Run the configure system ip allow-cpu-fragmentation command to enable IP fragmentation. Refer to the 7210 SAS-Mxp, R6, R12, S, Sx, T Basic System Configuration Guide for more information about this command.

Caution:

  1. CPU-fragmented packets are subject to additional delay when compared to non-fragmented datapath forwarded packets.
  2. IP fragmentation in the CPM CPU competes for CPU cycles as a low-priority task. The number of fragmentations at any given time is limited to ensure system performance.

Even when IP fragmentation is enabled, packets that exceed the configured MTU are dropped if the Do not Fragment (DF) bit is set in the IP header.

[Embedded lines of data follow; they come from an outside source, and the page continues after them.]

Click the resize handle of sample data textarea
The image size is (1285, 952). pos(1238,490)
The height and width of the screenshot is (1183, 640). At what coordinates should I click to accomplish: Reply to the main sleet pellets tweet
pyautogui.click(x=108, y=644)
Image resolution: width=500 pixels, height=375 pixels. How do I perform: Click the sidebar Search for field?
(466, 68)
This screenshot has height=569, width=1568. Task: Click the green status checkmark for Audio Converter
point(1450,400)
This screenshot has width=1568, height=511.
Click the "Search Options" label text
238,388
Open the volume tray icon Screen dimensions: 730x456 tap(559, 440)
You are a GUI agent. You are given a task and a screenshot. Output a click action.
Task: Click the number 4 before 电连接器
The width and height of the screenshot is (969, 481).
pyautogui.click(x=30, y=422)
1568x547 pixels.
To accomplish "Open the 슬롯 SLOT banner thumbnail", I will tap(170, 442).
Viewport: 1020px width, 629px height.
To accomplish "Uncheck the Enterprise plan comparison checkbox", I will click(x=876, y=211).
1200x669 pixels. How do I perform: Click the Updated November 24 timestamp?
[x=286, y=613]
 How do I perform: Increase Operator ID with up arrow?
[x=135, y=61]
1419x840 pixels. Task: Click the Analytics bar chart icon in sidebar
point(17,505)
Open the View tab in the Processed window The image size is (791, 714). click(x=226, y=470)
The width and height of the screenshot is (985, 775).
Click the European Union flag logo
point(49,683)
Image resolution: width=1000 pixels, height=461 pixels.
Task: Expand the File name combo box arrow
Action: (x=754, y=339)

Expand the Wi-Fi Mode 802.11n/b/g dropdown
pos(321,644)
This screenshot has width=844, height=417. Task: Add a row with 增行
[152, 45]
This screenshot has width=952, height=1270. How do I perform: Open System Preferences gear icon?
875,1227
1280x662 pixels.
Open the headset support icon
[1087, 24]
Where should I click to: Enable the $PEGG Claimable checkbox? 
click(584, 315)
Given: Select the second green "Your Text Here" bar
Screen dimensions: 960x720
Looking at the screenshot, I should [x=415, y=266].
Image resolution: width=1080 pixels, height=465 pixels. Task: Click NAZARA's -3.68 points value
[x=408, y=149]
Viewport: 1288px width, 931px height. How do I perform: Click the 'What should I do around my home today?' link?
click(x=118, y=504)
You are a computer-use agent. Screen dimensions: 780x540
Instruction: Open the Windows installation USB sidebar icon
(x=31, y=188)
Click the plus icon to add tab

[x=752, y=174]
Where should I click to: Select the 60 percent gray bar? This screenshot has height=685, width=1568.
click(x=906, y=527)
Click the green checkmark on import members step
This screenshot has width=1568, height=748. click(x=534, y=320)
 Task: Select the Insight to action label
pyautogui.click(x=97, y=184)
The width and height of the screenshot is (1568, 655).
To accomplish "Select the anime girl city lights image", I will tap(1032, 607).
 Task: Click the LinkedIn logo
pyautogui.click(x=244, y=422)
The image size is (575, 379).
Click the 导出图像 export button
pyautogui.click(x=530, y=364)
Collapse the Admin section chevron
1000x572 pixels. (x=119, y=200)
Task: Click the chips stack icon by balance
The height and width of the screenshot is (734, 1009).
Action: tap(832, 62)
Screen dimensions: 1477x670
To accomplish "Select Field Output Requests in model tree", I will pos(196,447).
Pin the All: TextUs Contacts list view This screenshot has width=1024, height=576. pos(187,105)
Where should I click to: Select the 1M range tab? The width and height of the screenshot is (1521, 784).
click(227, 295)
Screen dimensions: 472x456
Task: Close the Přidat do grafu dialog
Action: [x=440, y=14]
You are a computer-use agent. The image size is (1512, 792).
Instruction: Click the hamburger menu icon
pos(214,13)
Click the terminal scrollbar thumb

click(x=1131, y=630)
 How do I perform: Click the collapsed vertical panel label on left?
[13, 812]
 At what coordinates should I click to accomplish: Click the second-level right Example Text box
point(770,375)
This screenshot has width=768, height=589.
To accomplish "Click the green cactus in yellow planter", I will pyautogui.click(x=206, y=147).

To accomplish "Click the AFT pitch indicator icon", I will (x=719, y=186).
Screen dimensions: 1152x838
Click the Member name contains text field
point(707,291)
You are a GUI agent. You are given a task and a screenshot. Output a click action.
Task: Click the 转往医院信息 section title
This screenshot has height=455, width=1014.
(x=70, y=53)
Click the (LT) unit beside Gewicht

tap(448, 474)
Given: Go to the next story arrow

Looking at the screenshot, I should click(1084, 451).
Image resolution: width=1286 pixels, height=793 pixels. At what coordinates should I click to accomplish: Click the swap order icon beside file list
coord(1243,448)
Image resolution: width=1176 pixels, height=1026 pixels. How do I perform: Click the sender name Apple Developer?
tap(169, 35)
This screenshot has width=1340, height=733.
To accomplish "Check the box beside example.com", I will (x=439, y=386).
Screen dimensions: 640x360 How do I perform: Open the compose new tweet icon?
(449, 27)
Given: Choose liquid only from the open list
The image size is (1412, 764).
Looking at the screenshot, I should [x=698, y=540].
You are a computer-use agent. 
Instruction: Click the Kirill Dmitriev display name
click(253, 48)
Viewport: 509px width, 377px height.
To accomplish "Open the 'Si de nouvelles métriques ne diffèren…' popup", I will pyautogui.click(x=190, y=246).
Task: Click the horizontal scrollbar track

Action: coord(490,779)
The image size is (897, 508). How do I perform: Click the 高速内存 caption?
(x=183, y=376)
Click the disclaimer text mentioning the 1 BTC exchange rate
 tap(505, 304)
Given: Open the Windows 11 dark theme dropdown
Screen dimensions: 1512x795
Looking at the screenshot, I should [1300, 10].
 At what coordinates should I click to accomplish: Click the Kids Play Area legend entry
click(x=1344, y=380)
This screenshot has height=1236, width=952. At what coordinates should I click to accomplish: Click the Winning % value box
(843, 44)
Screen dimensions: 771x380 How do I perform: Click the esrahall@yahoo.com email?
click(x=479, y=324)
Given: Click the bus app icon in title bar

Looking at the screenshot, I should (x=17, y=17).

IP fragmentation on the 7210 SAS is supported in the following contexts:

  1. network IP interface
  2. IES including R-VPLS
Note:

On R-VPLS interfaces, the decision to fragment a packet is based on the egress port MTU and the fragment size is determined by the service MTU.

2.2. Process overview

The following items are components to configure basic router parameters:

  1. interface
    A logical IP routing interface. When created, attributes like an IP address, port, link aggregation group or the system can be associated with the IP interface.
  2. address
    The address associates the device system name with the IP system address. An IP address must be assigned to each IP interface.
  3. system interface
    This creates an association between the logical IP interface and the system (loop-back) address. The system interface address is the circuit-less address (loop-back) and is used by default as the router ID for protocols such as OSPF and BGP.
  4. router ID
    (Optional) The router ID specifies the router's IP address.
  5. autonomous system
    (Optional) An autonomous system (AS) is a collection of networks that are subdivided into smaller, more manageable areas.

2.3. Configuration notes

The following information describes router configuration guidelines:

  1. A system interface and associated IP address should be specified.
  2. Boot options file (BOF) parameters must be configured before configuring router parameters.
  3. IPv4 and IPv6 route table lookup entries are shared. Before adding routes for IPv6 destinations, route entries in the routed lookup table needs to be allocated for IPv6 addresses. This can be done using the config system resource-profile max-ipv6-routes CLI command. This command allocates route entries for /64 IPv6 prefix route lookups. The system does not allocate any IPv6 route entries by default and user needs to allocate some resources before using IPv6. For the command to take effect the node must be rebooted after making the change. Refer to the 7210 SAS-Mxp, R6, R12, S, Sx, T Basic System Configuration Guide for more information.
  4. A separate route table (or a block in the route table) must be used for IPv6 /128-bit prefix route lookup. A limited number of IPv6 /128 prefixes route lookup entries are supported. The software enables lookups in this table by default, so no user configuration is required to enable IPv6 /128-bit route lookup.
  5. IPv6 interfaces are allowed to be created without allocating IPv6 route entries; only IPv6 hosts on the same subnet are reachable.
  6. In 7210 SAS, the FIB is shared among all routing instances (Base instance, management instance, and VPRN service instances).
  7. Software shuts down control protocols (for example, OSPF) if the routing FIB (either IPv4 FIB or IPv6 FIB) size limit is exceeded. Users must ensure through proper network design that the FIB size is not exceeded. Use the available tools (that is, route policies) to ensure that all the features that share the IPv4/IPv6 FIB do not install routes more than the available FIB size.